(AUFGABE 1):
Stimmen die folgenden Aussagen mit dem Artikel über das Künstlerhaus am Deich überein? Antworte zu (a), (b) und (c) jeweils mit Ja oder Nein und zitiere die entscheidenden Worte des Artikels wörtlich. (a) Das Künstlerhaus am Deich feiert sein 20-jähriges Bestehen. (b) Das Künstlerhaus am Deich ist ein großer Kulturtempel. (c) Susanne Pfeffer leitete die Galerie fünf Jahre lang.

____ TEXTAUSZUG

Viel Wirkung auf wenig Fläche: Der Geist der Kunst im Hinterhof

Zig Kulturinstitutionen in Bremen, Niedersachsen, Köln, Frankreich und Seoul begehen das 20-jährige Bestehen des Bremer Künstlerhauses am Deich: Die vielleicht unbekannteste Kulturinstitution der Stadt ist nämlich wichtig - für die Kunst

Mit einem Koffer aus Bremen in die weite Welt: Tramperin im Dienste der Kunst Bild: Künstlerhaus

BREMEN taz | Das klingt doch jetzt bombastisch, oder? Mit 45 oder noch mehr Ausstellungen, mit einem Grußwort der Kulturstaatsrätin und mit einem Tag der offenen Ateliers, heute, von 19 bis 24 Uhr, begeht das Bremer Künstlerhaus am Deich sein 20-jähriges Bestehen. Noch einmal: 45! Ausstellungen – meine Herren. So was kann nur ein großer Kulturtempel wuppen – und das ist schon mal der falsche Eindruck. Denn das Künstlerhaus am Deich ist eher das Gegenteil. Es ist klein. Und es ist weitgehend selbstverwaltet. Und sein Ruhm …

Ruhm hat interessante Indikatoren: Er ist ja sehr vergänglich. Während der drei Jahre, als Susanne Pfeffer die Galerie führte, merkten die Großfeuilletons bei jeder Ausstellungsankündigung auf. Sie schickten Personal in den Hinterhof auf der Bremer Neustadtseite, etwa um Marc Weischers erste Solo-Ausstellung zu bewundern, und hatten ihre Aufregung selbst schon wieder vergessen, als die Kuratorin mit der untrüglichen Intuition –schwupp! – von den viel größeren Kunstwerken Berlin abgeworben worden war.

________
____ ÜBUNGSMATERIAL

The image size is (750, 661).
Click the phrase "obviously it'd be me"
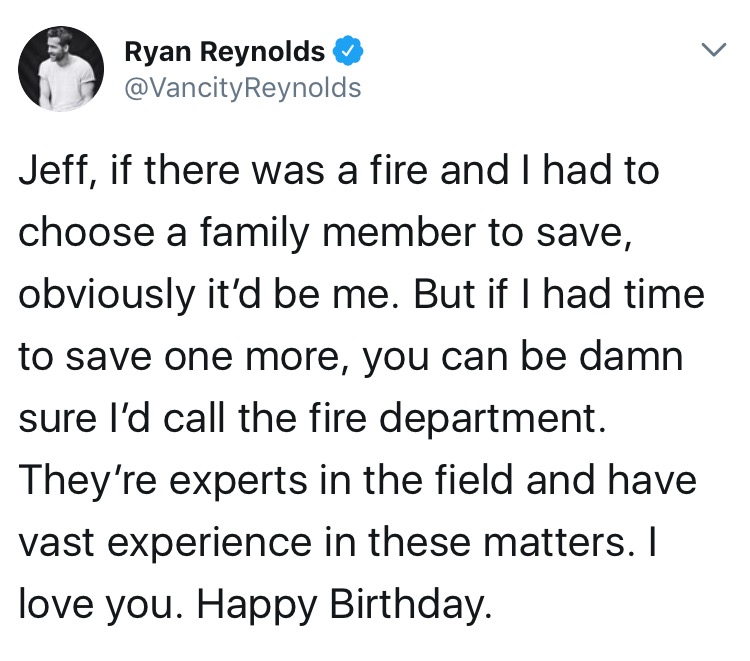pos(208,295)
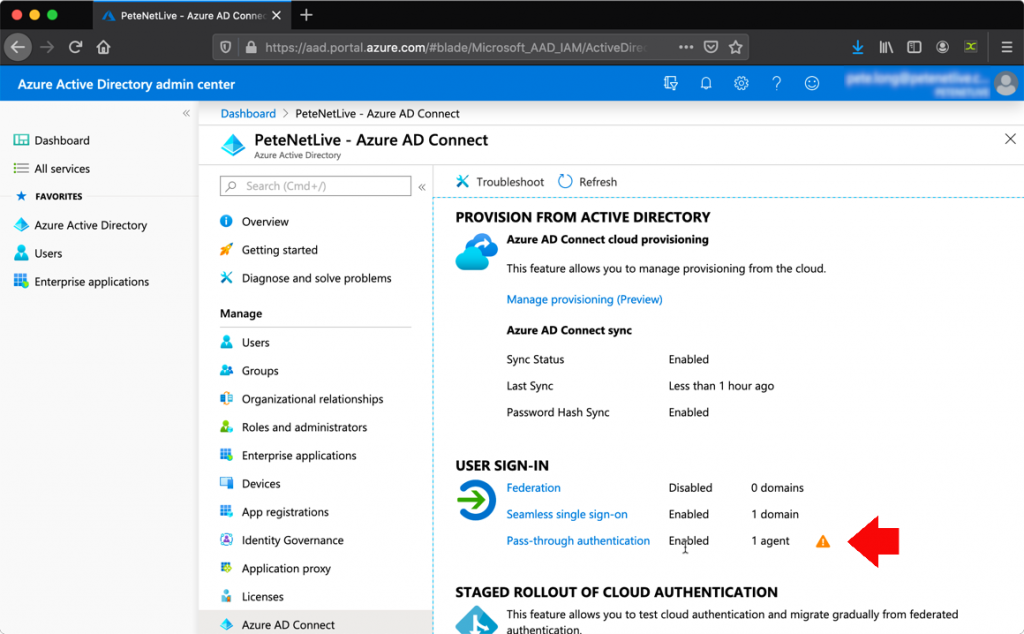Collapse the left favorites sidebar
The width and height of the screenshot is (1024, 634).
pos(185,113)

________

(AUFGABE 2):
Gib sämtliche Datensätze oben Zeile für Zeile unverändert wieder und lass die Bilder dabei weg.

(ERWARTETE ANTWORT 1):
(a) Ja: „begeht das Bremer Künstlerhaus am Deich sein 20-jähriges Bestehen“
(b) Nein: „Denn das Künstlerhaus am Deich ist eher das Gegenteil. Es ist klein.“
(c) Nein: „Während der drei Jahre, als Susanne Pfeffer die Galerie führte“

(ERWARTETE ANTWORT 2):
The image size is (750, 661).
Click the phrase "obviously it'd be me"
pos(208,295)
Collapse the left favorites sidebar
The width and height of the screenshot is (1024, 634).
pos(185,113)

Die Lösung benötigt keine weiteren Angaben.